__Work item__
Every line from the one holding "Image resolution: width=797" through the final line of the entries is to be reproduced exactly, and no other line.

__Information shown__

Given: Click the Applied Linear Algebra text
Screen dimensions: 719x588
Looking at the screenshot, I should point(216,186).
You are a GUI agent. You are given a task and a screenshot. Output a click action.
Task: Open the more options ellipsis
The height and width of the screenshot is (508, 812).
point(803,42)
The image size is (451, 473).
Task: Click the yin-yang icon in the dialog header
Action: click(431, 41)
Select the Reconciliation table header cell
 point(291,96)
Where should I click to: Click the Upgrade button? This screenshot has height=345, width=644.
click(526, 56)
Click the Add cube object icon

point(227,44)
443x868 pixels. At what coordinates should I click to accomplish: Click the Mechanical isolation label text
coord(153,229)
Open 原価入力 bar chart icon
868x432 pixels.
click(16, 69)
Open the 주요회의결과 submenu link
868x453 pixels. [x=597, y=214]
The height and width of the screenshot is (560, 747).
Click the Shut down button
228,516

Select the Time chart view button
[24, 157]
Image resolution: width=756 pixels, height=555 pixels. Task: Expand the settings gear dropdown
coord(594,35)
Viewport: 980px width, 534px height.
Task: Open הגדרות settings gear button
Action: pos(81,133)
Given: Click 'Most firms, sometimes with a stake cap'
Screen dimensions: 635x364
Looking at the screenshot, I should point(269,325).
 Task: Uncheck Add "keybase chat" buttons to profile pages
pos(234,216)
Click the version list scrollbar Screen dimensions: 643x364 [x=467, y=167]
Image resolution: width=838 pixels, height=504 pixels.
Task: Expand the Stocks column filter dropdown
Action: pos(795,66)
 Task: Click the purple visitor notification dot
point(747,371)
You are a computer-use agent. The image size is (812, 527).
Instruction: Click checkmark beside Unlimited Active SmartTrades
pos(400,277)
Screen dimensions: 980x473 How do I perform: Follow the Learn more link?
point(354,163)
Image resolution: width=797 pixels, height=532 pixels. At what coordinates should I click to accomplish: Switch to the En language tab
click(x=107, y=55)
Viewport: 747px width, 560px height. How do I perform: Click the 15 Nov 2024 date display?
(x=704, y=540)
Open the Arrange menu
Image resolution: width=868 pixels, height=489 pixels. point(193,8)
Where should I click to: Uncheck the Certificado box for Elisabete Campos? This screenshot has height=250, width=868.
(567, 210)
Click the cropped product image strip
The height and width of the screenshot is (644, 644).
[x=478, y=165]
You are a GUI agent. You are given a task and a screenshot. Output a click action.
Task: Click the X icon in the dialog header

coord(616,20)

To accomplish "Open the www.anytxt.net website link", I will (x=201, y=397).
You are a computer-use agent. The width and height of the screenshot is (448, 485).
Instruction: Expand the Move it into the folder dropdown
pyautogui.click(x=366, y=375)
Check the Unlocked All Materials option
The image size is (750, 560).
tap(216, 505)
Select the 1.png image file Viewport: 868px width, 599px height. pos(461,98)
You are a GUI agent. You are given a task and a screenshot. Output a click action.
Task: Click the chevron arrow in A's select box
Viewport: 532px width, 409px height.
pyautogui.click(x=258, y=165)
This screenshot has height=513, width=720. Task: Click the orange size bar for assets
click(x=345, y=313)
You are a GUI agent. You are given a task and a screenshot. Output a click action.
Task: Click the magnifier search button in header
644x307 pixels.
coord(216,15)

__Written answer__
Image resolution: width=797 pixels, height=532 pixels. At what coordinates should I click to accomplish: Switch to the En language tab
click(x=107, y=55)
Viewport: 747px width, 560px height. How do I perform: Click the 15 Nov 2024 date display?
(x=704, y=540)
Open the Arrange menu
Image resolution: width=868 pixels, height=489 pixels. point(193,8)
Where should I click to: Uncheck the Certificado box for Elisabete Campos? This screenshot has height=250, width=868.
(567, 210)
Click the cropped product image strip
The height and width of the screenshot is (644, 644).
[x=478, y=165]
You are a GUI agent. You are given a task and a screenshot. Output a click action.
Task: Click the X icon in the dialog header

coord(616,20)

To accomplish "Open the www.anytxt.net website link", I will (x=201, y=397).
You are a computer-use agent. The width and height of the screenshot is (448, 485).
Instruction: Expand the Move it into the folder dropdown
pyautogui.click(x=366, y=375)
Check the Unlocked All Materials option
The image size is (750, 560).
tap(216, 505)
Select the 1.png image file Viewport: 868px width, 599px height. pos(461,98)
You are a GUI agent. You are given a task and a screenshot. Output a click action.
Task: Click the chevron arrow in A's select box
Viewport: 532px width, 409px height.
pyautogui.click(x=258, y=165)
This screenshot has height=513, width=720. Task: Click the orange size bar for assets
click(x=345, y=313)
You are a GUI agent. You are given a task and a screenshot. Output a click action.
Task: Click the magnifier search button in header
644x307 pixels.
coord(216,15)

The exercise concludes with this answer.